No problem. I hope that video link helps : ) And thanks for your support!
Great video Mike
Glad it is great for you, K B!!! Thanks for your support : )
This was a big leap but I was left behind couldnt follow , couldn't understand functions.
Did you watch MSPTDA #9, where I introduced Custom Functions? Also, Here is some even more efficient M code technique for MAT, an update to this video: th-cam.com/video/itMtqU-walo/w-d-xo.html
@@excelisfun yes Sir I did watch the series from the start and the series was really good until the M function, and I am starting to realise that my understanding of excel functions is bigners level, pls guide me any good videos or materials to catchup .
@@sajjadsmeinbox Here is my 2 minute video about all the classes that i have from beginner to advanced: th-cam.com/video/l1-1aVgFth4/w-d-xo.html
learnt a lot
Impressive.
Rad!!!!!
A 100 like is mine ;)
Thank you for the 100 likes, Teammate!!!!
I got the concept but i find it too complicated.
I need to watch it more than two times i guess.
Yes, but as you said in another comment, you did not watch this whole series.

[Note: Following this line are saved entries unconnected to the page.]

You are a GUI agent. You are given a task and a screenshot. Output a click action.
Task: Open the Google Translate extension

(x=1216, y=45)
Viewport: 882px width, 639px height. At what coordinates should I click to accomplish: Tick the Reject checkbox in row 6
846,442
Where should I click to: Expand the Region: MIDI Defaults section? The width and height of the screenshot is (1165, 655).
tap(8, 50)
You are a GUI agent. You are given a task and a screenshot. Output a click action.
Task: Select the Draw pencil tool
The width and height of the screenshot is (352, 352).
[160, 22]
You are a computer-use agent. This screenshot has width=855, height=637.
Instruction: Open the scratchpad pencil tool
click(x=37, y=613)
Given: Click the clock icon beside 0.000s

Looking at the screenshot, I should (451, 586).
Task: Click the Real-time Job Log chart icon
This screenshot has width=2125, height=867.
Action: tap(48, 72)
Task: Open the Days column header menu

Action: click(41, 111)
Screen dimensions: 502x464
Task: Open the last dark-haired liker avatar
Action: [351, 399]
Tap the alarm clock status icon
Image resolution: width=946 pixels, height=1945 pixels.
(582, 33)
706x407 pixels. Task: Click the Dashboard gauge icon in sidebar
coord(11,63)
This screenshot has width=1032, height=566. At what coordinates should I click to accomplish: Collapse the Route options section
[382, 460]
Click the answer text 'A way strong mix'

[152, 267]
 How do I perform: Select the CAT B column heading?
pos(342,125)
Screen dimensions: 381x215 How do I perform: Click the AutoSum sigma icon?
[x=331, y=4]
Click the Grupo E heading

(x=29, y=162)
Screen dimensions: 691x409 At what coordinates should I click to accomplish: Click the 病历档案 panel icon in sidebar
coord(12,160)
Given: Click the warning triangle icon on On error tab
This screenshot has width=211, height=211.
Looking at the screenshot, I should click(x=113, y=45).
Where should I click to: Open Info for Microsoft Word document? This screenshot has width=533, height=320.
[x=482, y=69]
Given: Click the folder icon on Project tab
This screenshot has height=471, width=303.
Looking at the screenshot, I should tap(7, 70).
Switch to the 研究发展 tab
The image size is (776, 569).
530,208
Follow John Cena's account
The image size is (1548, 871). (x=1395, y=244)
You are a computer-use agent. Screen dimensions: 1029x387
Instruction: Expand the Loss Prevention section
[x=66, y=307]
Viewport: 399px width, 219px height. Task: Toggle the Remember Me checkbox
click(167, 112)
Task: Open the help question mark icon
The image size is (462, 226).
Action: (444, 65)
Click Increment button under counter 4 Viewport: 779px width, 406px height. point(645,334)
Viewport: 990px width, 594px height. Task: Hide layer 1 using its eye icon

You MUST watch and study Video #9 in this series to understand this video, #10 : )
Sure. Thank you.
Many Thanks
Thanks Mike
You are welcome. Here is some even more efficient M code technique for MAT, an update to this video: th-cam.com/video/itMtqU-walo/w-d-xo.html
I do not understand what he is doing on this case.
Working on running totals in M functions rather than in DAX. As a rule of thumb when solving an issue the earlier/closer to the root the better.
Great!!!
good
Maybe it is my lack of comprehension skills but I understood very little of this video.
Yes, sorry about that. This is #10 in a class. Did you watch the previous 10 videos?
Yup, watched and solved all of them thoroughly. Still having some trouble understanding lookups though. Regardless, it is on me and I will probably have to watch this a few more times before completely getting it. Thanks regardless, Mike!
@@mahneelmusa7469 Well, I can tell you that it took me a long time to approach M Code and Custom Function. M Code, and DAX, are totally new and different types computer languages, which makes then harder to learn. Even though they are function based, like Excel Worksheet Fomulas, each is unique and requires time and practice. Thanks to you, Mahneel, you watching and studying this series so far. You can continue watching this class, which is a combo of M Code, DAX, Power BI, Power Query and Data Modeling, or if you want to immediately practice some other M Code Custom Functions, here is a different playlist of M Code Custom Functions: th-cam.com/play/PLrRPvpgDmw0kuIuvn2rCQI14AthSZ43ca.html
@@excelisfun Thank you, Mike. Seriously can't thank you enough. You have enabled me to work and analyze data with Power Query. Though my skills are not quite that advanced but hopefully I'll get there eventually. Thanks again!